• [Problem statement]
Among the entries below, take the line with "This screenshot has width=459, height=441." and the line with "Instruction: Click the", and output them and every line between them exactly, with nothing else.

• [Excerpted data]
···

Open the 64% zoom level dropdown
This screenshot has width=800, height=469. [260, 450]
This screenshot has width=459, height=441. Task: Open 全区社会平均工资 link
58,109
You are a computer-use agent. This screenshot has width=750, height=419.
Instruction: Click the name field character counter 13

···

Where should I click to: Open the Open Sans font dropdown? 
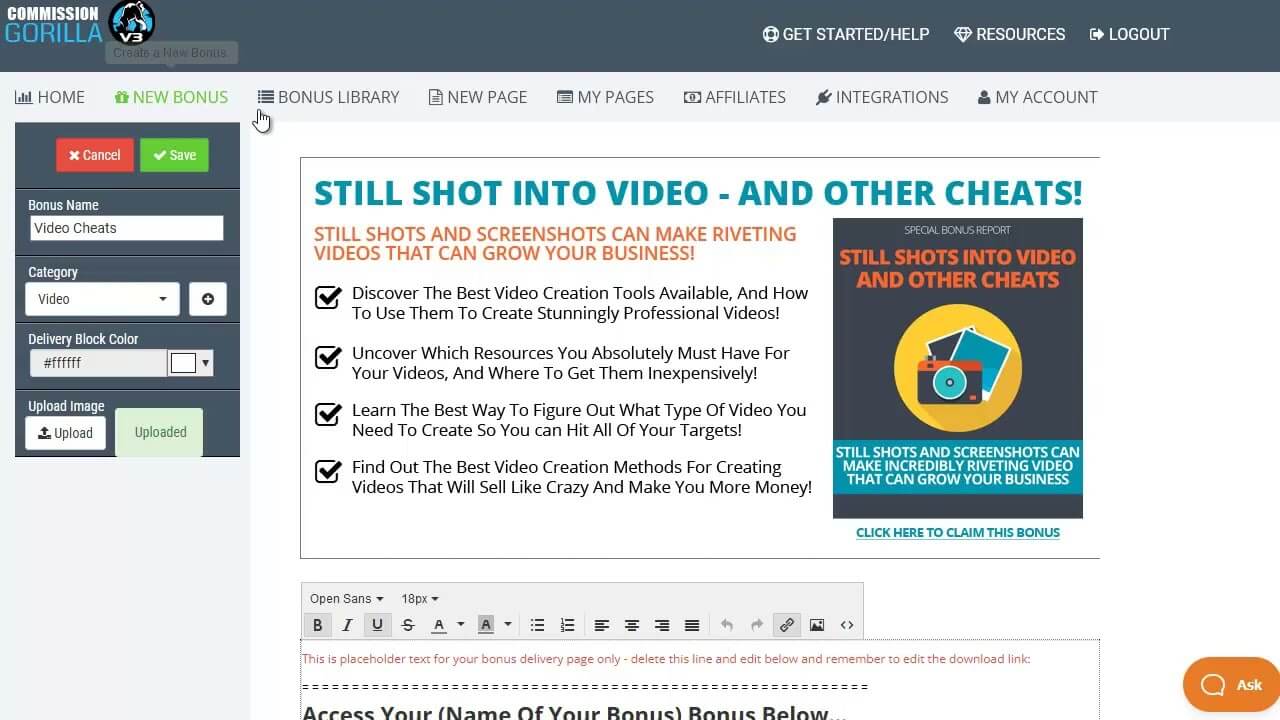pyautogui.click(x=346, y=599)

···

• [Answer space]
This screenshot has width=459, height=441. Task: Open 全区社会平均工资 link
58,109
You are a computer-use agent. This screenshot has width=750, height=419.
Instruction: Click the name field character counter 13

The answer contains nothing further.